Distinct Genetic Risk Profile of the Rapidly Progressing Diffuse-Trickling Subtype of Geographic Atrophy in Age-Related Macular Degeneration (AMD).
Fleckenstein M., Grassmann F., Lindner M., Pfau M., Czauderna J., Strunz T., von Strachwitz C., Schmitz-Valckenberg S., Holz FG., Weber BHF.
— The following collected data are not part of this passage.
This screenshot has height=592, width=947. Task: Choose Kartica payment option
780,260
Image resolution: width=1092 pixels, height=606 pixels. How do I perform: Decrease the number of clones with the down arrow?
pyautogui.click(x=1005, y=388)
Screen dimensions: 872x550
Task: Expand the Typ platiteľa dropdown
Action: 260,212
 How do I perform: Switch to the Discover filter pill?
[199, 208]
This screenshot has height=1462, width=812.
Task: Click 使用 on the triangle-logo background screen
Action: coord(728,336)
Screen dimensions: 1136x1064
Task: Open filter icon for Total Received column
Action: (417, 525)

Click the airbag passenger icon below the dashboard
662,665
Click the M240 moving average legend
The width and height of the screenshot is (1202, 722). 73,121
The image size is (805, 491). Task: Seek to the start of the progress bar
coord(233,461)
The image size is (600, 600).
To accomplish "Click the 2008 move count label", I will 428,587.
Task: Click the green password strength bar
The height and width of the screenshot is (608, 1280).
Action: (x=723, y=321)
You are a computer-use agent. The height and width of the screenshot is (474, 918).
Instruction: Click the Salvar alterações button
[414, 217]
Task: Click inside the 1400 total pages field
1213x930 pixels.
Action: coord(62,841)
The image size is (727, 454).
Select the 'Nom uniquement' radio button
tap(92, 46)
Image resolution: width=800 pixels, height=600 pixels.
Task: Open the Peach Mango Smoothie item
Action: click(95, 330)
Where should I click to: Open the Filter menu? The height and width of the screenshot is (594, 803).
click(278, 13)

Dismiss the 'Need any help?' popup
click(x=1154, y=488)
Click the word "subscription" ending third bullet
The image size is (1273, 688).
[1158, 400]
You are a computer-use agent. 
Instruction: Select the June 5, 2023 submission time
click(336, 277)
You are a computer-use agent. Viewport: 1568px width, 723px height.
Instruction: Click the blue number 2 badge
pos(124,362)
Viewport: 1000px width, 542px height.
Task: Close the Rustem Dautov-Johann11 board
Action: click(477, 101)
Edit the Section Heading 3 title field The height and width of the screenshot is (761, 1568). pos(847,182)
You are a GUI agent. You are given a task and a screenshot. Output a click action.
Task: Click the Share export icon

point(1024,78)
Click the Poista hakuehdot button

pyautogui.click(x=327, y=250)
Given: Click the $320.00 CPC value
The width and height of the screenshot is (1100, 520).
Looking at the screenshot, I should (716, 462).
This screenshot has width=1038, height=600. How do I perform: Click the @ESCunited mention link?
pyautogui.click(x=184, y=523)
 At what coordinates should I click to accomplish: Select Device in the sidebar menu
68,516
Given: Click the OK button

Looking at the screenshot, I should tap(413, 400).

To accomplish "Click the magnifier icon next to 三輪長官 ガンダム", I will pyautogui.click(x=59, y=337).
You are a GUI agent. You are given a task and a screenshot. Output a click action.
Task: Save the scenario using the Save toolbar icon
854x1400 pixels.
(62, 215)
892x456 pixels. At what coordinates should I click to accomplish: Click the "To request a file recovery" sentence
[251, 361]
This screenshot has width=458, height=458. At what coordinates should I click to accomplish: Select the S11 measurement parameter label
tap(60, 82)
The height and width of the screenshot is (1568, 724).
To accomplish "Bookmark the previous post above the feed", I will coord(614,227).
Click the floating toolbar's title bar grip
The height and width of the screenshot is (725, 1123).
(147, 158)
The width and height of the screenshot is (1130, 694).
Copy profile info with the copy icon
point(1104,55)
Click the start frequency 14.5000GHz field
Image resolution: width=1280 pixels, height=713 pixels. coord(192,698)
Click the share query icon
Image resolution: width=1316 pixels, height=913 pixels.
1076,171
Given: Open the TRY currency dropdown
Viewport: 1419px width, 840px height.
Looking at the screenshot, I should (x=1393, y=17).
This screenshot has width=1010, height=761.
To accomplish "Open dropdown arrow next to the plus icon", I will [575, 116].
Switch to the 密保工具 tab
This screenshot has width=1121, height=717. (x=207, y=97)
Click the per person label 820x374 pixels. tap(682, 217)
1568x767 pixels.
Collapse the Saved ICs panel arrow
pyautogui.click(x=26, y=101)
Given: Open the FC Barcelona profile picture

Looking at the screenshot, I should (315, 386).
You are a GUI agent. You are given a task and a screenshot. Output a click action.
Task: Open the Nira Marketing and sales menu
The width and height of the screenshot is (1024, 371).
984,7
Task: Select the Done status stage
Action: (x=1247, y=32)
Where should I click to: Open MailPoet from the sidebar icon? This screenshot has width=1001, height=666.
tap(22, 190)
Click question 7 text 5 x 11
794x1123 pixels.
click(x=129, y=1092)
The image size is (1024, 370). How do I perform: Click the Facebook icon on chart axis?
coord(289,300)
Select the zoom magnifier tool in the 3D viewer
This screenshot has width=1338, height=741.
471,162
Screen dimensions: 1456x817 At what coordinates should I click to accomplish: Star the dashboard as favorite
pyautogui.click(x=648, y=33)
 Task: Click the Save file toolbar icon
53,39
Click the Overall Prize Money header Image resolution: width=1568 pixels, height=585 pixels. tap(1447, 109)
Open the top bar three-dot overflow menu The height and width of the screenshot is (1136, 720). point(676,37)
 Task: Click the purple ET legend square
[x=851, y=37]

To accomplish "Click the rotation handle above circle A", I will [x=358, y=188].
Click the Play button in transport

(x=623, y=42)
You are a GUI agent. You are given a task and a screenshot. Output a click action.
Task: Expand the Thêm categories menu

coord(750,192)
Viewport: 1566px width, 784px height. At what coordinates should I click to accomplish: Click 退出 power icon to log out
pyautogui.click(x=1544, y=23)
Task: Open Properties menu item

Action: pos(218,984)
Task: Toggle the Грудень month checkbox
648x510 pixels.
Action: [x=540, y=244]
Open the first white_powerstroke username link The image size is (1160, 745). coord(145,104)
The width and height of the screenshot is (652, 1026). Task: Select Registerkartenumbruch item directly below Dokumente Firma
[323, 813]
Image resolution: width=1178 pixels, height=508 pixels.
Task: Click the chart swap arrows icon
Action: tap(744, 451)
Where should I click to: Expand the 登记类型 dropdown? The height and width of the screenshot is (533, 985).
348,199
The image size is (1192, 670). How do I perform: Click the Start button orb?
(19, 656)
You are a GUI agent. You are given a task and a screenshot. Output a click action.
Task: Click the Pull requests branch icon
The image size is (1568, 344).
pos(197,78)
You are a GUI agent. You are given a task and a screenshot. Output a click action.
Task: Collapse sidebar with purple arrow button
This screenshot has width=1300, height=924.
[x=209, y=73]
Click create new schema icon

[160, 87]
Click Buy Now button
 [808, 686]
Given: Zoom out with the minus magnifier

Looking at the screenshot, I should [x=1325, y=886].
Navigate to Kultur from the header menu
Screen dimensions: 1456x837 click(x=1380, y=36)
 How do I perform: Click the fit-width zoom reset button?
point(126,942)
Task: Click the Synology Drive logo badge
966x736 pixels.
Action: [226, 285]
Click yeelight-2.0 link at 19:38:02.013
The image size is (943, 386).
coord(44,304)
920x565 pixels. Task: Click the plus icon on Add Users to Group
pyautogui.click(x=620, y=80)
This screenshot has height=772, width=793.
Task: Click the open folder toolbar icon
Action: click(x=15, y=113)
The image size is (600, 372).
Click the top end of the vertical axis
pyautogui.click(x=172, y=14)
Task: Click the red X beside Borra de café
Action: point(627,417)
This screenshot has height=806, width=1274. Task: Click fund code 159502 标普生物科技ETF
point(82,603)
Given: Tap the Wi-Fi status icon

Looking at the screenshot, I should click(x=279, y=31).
PURPOSE: To genetically characterize a subphenotype of geographic atrophy (GA) in AMD associated with rapid progression and a diffuse-trickling appearance on fundus autofluorescence imaging. METHODS: Patients from the Fundus Autofluorescence in Age-Related Macular Degeneration Study were phenotyped for diffuse-trickling GA (dt-GA; n = 44). DNA was analyzed for 10 known AMD-associated genetic variants. A genetic risk score (GRS) was calculated and compared with patients with nondiffuse-trickling GA (ndt-GA; n = 311) and individuals from the 1000 genomes project (1000G; n = 267). Given the phenotypic overlap between diffuse-trickling and late-onset retinal degeneration (LORD), all C1QTNF5 exons and their exon/intron boundaries were sequenced. RESULTS: A statistically significant difference in allele frequencies between dt-GA and ndt-GA were found for CFH:rs1061170 and CFH:rs800292 (Pcorrected = 0.03). The ARMS2 variant rs10490924 was significantly more frequent in dt-GA than in 1000G individuals (Pcorrected < 0.01). The GRS of dt-GA patients was in-between the score of the 1000G individuals and that of patients with ndt-GA, significantly differing from both (Pcorrected <0.01). Sequencing of C1QTNF5 revealed 28 unique variants although none showed a statistically significant association with dt-GA when compared with 1000G individuals. CONCLUSIONS: The dt-GA phenotype shows a remarkably different genetic risk profile from other GA phenotypes secondary to AMD. Disease-associated C1QTNF5 mutations were not identified. Together, these results suggest that the dt-GA phenotype is associated with a genetic background substantially different from other GA phenotypes and underlines the necessity to refine the clinical phenotyping, specifically when aiming for individualized therapies in AMD.